Pues mi postura (ojo, he dicho «postura». Empiezo a delirar) es que quiero verlo todo y decidir. Nunca me pareció una buena idea que alguien piense o decida por mí qué puedo o no puedo ver y, honestamente, prefiero ver un desnudo antes que cualquier cosa que pueda estar ocurriendo en el mundo.

Desconozco en qué momento alguien decidió que un desnudo es algo sucio. Supongo que debió ser uno de esos individuos que George Carlin engloba perfectamente en su «People you wouldn’t want to fuck in the first place».

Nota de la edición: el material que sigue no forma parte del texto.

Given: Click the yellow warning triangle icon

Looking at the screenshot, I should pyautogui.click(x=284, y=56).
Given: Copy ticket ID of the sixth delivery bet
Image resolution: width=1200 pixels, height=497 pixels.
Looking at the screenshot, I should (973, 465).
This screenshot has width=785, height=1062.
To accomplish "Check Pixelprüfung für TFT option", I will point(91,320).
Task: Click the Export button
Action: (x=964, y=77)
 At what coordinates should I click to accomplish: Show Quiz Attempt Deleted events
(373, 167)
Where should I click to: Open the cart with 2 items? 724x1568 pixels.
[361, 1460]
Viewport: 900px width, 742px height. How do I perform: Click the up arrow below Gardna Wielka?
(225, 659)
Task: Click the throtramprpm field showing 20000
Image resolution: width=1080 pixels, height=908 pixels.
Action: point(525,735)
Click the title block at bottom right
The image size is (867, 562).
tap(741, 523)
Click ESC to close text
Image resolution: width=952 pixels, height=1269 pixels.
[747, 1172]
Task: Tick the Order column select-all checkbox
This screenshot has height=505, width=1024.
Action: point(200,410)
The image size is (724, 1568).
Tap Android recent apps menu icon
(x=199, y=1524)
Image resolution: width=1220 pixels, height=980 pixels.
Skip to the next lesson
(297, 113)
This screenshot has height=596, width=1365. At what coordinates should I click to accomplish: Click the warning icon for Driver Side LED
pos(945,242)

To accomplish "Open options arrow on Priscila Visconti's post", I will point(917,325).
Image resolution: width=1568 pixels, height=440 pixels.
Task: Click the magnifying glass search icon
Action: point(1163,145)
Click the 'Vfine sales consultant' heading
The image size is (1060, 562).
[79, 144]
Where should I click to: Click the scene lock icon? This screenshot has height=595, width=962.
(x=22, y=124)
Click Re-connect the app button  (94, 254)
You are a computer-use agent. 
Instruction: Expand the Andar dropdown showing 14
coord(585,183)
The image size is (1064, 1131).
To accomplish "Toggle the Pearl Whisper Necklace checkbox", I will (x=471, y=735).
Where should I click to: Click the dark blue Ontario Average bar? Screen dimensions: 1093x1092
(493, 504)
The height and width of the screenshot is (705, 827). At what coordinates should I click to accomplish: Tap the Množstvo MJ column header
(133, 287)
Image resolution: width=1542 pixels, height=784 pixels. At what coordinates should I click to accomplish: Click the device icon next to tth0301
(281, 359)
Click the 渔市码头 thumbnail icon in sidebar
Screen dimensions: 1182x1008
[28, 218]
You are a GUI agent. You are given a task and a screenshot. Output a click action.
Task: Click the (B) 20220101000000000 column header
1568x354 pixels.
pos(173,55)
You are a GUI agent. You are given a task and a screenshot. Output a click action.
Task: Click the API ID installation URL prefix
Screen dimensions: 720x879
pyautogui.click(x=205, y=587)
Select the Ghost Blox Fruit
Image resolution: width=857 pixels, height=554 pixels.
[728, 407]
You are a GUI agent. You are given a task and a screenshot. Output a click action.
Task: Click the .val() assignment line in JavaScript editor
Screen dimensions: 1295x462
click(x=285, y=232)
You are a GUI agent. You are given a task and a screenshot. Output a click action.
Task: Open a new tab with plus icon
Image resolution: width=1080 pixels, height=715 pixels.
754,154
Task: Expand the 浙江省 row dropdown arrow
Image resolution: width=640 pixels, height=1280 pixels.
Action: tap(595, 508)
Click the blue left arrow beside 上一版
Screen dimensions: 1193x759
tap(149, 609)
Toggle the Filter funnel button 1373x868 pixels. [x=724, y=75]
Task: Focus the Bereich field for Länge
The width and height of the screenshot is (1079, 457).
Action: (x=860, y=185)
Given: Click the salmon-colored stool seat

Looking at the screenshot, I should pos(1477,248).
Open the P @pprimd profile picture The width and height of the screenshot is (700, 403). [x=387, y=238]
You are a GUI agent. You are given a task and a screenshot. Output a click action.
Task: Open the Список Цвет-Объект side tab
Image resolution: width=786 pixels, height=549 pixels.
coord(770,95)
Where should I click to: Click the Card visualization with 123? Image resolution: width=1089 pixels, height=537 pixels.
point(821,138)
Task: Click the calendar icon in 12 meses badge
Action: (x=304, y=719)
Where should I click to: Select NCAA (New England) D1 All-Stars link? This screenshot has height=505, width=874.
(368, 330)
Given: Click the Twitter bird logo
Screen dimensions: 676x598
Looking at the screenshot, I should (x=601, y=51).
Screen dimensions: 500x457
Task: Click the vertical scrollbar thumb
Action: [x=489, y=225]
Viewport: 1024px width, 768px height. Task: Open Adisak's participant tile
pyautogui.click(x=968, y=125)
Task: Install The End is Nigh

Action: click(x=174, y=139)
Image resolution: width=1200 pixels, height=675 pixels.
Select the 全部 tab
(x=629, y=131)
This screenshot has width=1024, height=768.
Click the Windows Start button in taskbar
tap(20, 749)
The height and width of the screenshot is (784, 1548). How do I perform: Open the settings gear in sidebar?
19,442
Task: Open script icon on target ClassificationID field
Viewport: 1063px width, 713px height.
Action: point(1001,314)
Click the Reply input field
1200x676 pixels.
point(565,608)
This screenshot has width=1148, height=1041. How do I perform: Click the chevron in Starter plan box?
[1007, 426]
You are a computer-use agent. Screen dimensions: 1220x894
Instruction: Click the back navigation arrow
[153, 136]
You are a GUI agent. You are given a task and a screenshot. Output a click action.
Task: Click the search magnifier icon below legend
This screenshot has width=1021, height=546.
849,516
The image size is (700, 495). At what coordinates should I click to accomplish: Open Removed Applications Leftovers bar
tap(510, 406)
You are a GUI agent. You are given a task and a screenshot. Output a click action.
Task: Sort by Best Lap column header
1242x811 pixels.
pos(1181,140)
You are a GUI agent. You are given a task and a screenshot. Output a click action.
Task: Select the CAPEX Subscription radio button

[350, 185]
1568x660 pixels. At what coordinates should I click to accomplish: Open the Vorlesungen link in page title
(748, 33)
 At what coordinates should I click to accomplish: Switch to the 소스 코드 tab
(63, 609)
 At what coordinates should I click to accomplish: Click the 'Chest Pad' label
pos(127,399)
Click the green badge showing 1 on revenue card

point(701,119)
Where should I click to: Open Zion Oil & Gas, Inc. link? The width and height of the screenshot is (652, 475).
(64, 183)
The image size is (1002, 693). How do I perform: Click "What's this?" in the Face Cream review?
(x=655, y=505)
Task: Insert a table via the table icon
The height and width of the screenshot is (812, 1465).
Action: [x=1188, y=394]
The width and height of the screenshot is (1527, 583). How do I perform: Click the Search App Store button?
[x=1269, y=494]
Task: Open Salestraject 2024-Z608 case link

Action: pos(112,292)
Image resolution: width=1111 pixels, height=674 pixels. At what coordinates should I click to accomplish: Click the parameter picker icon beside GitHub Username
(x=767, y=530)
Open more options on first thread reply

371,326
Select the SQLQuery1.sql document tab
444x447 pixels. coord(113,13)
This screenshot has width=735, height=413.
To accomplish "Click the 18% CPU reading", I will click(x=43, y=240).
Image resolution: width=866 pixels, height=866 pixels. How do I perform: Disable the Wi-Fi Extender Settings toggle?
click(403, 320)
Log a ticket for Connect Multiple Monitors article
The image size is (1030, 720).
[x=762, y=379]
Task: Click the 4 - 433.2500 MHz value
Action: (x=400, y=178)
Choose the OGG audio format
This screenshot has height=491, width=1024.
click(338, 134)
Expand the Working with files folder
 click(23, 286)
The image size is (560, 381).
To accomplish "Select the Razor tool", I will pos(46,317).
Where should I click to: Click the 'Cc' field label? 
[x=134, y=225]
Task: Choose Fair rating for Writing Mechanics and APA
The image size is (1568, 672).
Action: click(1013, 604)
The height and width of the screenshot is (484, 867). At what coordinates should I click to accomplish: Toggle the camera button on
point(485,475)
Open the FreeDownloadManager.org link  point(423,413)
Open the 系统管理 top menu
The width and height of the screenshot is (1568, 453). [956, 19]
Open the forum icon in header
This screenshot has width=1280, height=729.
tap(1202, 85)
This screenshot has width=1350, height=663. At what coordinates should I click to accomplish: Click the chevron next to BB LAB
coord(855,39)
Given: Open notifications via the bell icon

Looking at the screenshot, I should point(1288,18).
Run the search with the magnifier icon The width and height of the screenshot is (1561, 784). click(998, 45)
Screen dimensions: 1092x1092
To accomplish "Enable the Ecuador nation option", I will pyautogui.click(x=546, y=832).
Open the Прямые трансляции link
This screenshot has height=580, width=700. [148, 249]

En el caso de la política (cuidado, ahora me meto en un jardín) me gustaría poder votar a alguien con el que me iría a la cama, o por lo menos entender que es un persona que practica sexo sin que me entre una arcada. ¡A uno le apetece enamorarse de esas cosas! ¡Ya no existen Che Guevaras!

Si lo que digo os parece loco, quiero que practiquéis el siguiente ejercicio: iremos añadiendo elementos a una habitación vacía. Primero añadimos una cama, después un poco de música de fondo (podría estar sonando «This Life» de Perry Blake perfectamente) y dejamos que entre una persona en la habitación. De hecho vamos a practicar sexo con esa persona.

Y… ¡Pam! Es Soraya Sáenz de Santamaría. Ahora hay que reproducir lo mismo pero cambiando a la persona: Rajoy, Rubalcaba, Montoro, Esperanza Aguirre, Wert, Fátima Báñez…

¿Cómo es posible que nos esté liderando gente que sexualmente nos da asco? ¡Ahí radica el problema! (sentencio muy a la ligera, soy un niño pequeño señalando una caca de perro).

¡Quememos lo aséptico y que vuelva el cabaret a nuestras vidas! ¡Que vuelva la locura y la gente desnuda a todas horas! ¡Que no nos cierren el bar de la esquina!

Y sobre todo, y por encima de todo, que se muera la gente gris.